> EXERCISE AIM:
Go through the listing below from the line containing "Magazin (117, 47)" to its last line, retyping each line exactly and nothing else.

> DATA:
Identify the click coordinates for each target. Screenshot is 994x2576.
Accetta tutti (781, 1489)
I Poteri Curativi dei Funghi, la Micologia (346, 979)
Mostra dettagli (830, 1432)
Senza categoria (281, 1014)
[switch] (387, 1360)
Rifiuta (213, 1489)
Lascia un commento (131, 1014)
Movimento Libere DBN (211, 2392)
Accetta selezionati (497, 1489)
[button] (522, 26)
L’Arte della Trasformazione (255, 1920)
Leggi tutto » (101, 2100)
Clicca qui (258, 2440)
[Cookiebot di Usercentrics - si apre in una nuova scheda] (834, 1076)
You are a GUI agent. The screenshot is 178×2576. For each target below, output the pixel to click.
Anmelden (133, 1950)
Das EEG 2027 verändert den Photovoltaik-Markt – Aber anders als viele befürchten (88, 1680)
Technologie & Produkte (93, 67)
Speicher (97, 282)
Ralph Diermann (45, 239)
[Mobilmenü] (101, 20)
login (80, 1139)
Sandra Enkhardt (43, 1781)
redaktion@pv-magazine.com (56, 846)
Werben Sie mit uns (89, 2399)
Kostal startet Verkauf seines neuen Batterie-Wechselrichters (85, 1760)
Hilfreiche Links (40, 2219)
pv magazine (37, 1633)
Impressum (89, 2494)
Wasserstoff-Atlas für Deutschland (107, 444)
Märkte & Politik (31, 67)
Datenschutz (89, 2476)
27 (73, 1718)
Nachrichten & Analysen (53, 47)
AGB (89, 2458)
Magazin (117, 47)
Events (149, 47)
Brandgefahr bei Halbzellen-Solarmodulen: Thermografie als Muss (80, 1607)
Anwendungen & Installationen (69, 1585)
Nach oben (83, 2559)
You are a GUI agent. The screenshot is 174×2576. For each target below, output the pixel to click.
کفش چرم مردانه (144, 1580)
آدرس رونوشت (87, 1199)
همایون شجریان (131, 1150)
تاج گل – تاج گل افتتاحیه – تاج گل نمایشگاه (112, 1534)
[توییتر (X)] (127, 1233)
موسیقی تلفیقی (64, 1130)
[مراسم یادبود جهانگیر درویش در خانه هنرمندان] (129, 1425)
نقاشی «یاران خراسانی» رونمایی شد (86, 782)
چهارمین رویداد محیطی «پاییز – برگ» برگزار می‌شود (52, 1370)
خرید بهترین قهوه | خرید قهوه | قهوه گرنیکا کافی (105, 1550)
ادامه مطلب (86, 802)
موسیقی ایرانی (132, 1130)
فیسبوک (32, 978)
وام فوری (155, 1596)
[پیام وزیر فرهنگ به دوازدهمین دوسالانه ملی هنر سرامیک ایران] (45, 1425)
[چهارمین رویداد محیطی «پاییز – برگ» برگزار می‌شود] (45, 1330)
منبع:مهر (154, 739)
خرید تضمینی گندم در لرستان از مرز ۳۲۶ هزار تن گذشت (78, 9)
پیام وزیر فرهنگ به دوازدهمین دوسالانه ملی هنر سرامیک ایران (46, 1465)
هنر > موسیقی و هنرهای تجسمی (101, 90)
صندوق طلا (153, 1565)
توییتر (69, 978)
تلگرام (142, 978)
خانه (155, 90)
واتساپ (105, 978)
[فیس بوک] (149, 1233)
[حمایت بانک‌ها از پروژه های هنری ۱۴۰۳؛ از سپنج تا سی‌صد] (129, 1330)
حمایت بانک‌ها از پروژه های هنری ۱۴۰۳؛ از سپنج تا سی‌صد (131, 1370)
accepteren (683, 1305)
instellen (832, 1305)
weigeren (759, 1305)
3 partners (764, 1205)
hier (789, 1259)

> EXERCISE ANSWER:
Magazin (117, 47)
Events (149, 47)
Brandgefahr bei Halbzellen-Solarmodulen: Thermografie als Muss (80, 1607)
Anwendungen & Installationen (69, 1585)
Nach oben (83, 2559)
You are a GUI agent. The screenshot is 174×2576. For each target below, output the pixel to click.
کفش چرم مردانه (144, 1580)
آدرس رونوشت (87, 1199)
همایون شجریان (131, 1150)
تاج گل – تاج گل افتتاحیه – تاج گل نمایشگاه (112, 1534)
[توییتر (X)] (127, 1233)
موسیقی تلفیقی (64, 1130)
[مراسم یادبود جهانگیر درویش در خانه هنرمندان] (129, 1425)
نقاشی «یاران خراسانی» رونمایی شد (86, 782)
چهارمین رویداد محیطی «پاییز – برگ» برگزار می‌شود (52, 1370)
خرید بهترین قهوه | خرید قهوه | قهوه گرنیکا کافی (105, 1550)
ادامه مطلب (86, 802)
موسیقی ایرانی (132, 1130)
فیسبوک (32, 978)
وام فوری (155, 1596)
[پیام وزیر فرهنگ به دوازدهمین دوسالانه ملی هنر سرامیک ایران] (45, 1425)
[چهارمین رویداد محیطی «پاییز – برگ» برگزار می‌شود] (45, 1330)
منبع:مهر (154, 739)
خرید تضمینی گندم در لرستان از مرز ۳۲۶ هزار تن گذشت (78, 9)
پیام وزیر فرهنگ به دوازدهمین دوسالانه ملی هنر سرامیک ایران (46, 1465)
هنر > موسیقی و هنرهای تجسمی (101, 90)
صندوق طلا (153, 1565)
توییتر (69, 978)
تلگرام (142, 978)
خانه (155, 90)
واتساپ (105, 978)
[فیس بوک] (149, 1233)
[حمایت بانک‌ها از پروژه های هنری ۱۴۰۳؛ از سپنج تا سی‌صد] (129, 1330)
حمایت بانک‌ها از پروژه های هنری ۱۴۰۳؛ از سپنج تا سی‌صد (131, 1370)
accepteren (683, 1305)
instellen (832, 1305)
weigeren (759, 1305)
3 partners (764, 1205)
hier (789, 1259)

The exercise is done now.